⟨
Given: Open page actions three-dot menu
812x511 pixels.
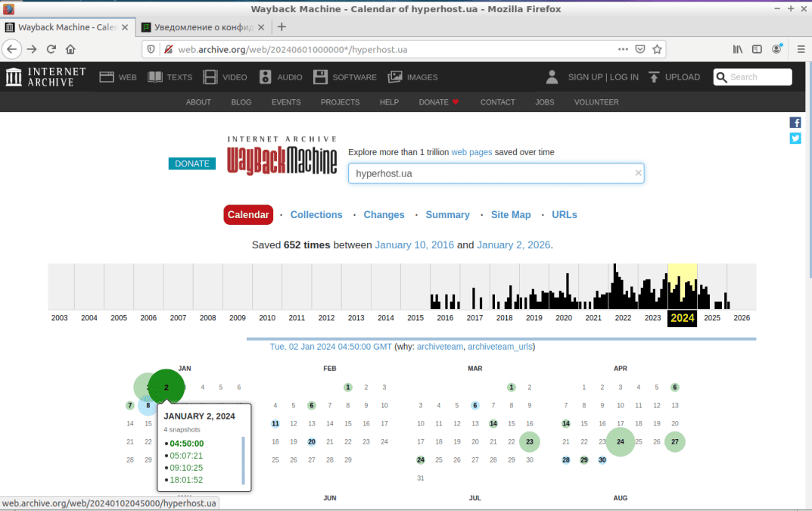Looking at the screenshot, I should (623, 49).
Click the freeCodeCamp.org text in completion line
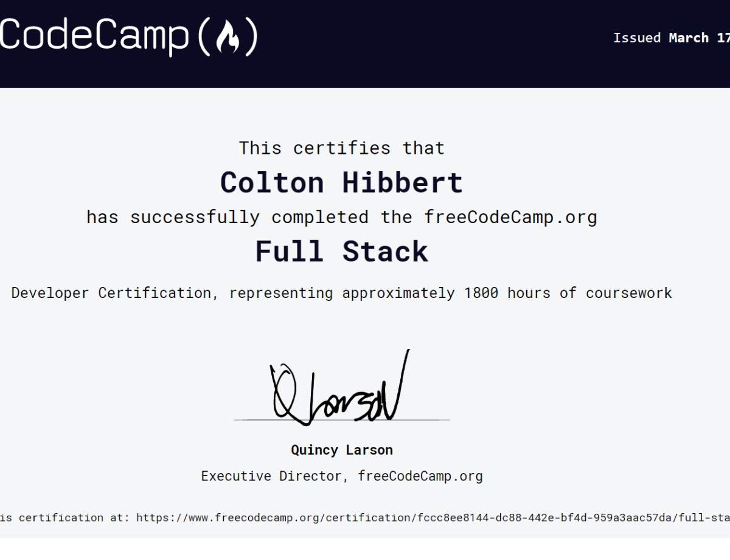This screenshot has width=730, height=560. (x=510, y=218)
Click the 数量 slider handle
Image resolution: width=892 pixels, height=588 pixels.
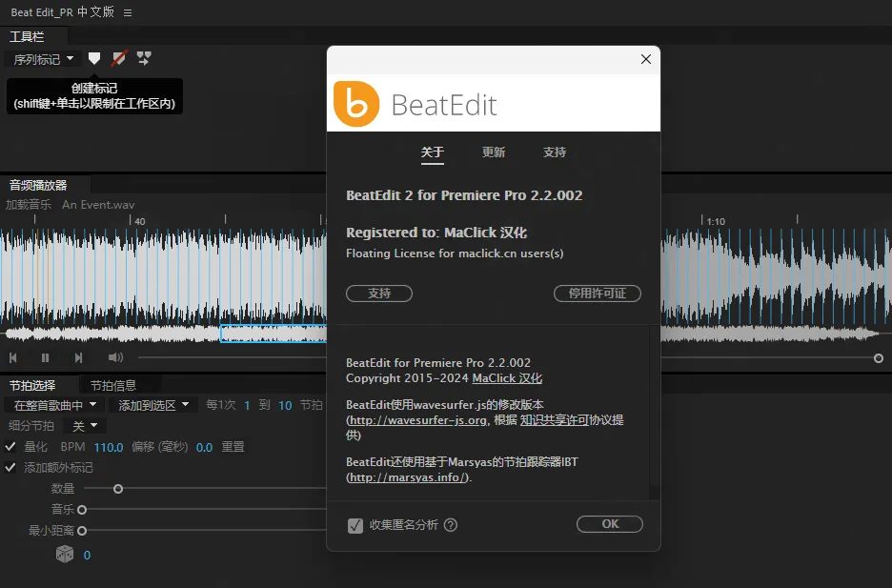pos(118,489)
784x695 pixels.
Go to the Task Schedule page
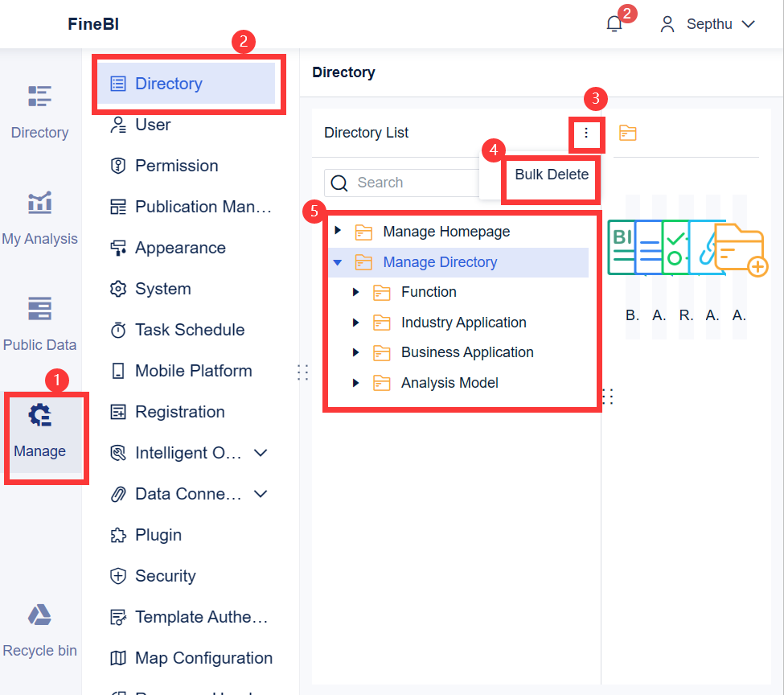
⟩
#### Exercise
Which of the lines in the data hold the string "page"? Report each of them by copying it.

#### Written response
Given: Open page actions three-dot menu
Go to the Task Schedule page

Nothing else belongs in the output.